Goddamnit, I need a new notebook. Filled up the last one about a week ago.

I bought a new one, but it isn't right. Maybe I shouldn't be so picky... I just know the type I got fall apart really easily.

Whatever...

I decided to stay at Killoqua for another week instead of doing Summer Winds, and I made that decision even before Killoqua was sure they could pay me. I just knew I needed to be here. Here makes me happy.
Made?
Well... so far this week, I feel I am falling backwards into my normal state of feeling (or unfeeling, if you will).
But I am fighting that off.
And so is camp.

And its not that I feel alone...
even though I kinda am...
I just wish I had something stable.
Which is maybe why this Grey situation is taking a turn I didn't think it would.

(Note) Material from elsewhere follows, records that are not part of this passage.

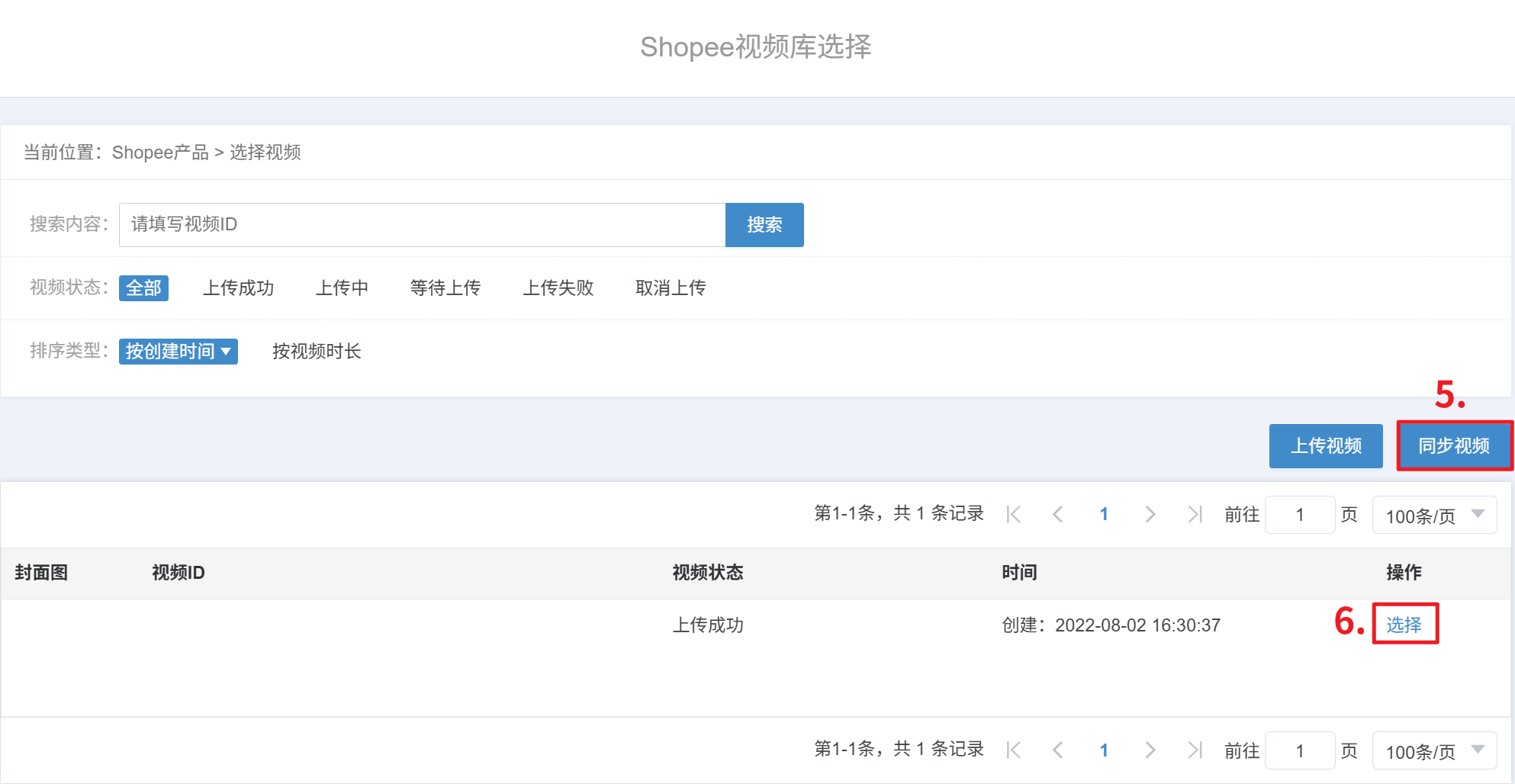The width and height of the screenshot is (1515, 784).
Task: Click 选择 link for the uploaded video
Action: coord(1404,625)
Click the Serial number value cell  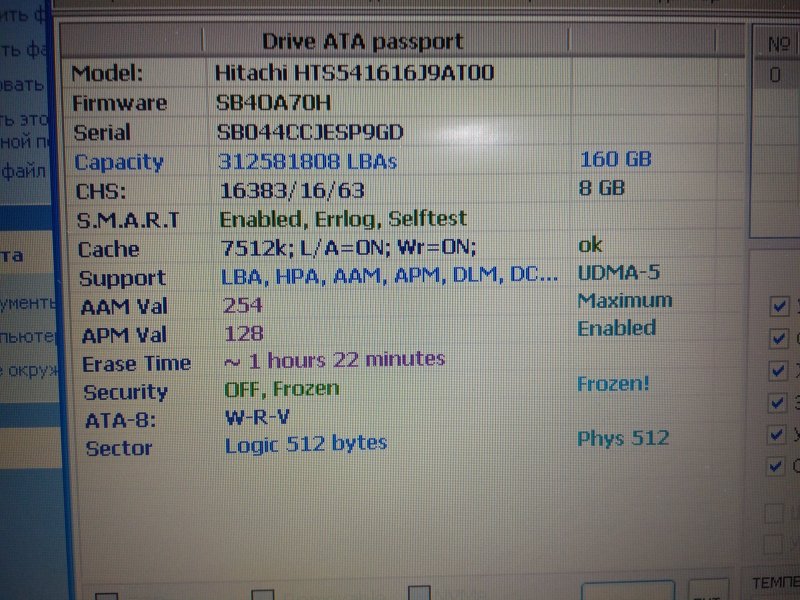tap(310, 132)
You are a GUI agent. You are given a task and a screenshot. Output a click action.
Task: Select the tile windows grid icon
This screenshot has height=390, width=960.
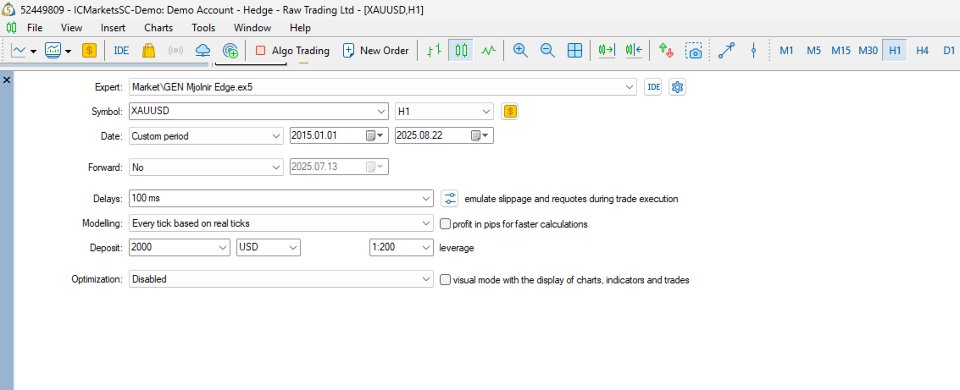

I'd be really nice if I could do something without complete screwing it up, or messing myself up emotionally. That's what I like about camp... I feel that I am doing something good, and I feel good doing it.
Except this week, so far.

Mom is coming for my TO tomorrow.
I am on my Out right now, in the Staff room, waiting for Grey.

Maybe I am writing myself into a hole right now, because I am not expressing what I need to.
I need more time to myself. To reflect.
(It will come... you will miss this.)

Ok. time to go enjoy my last week here.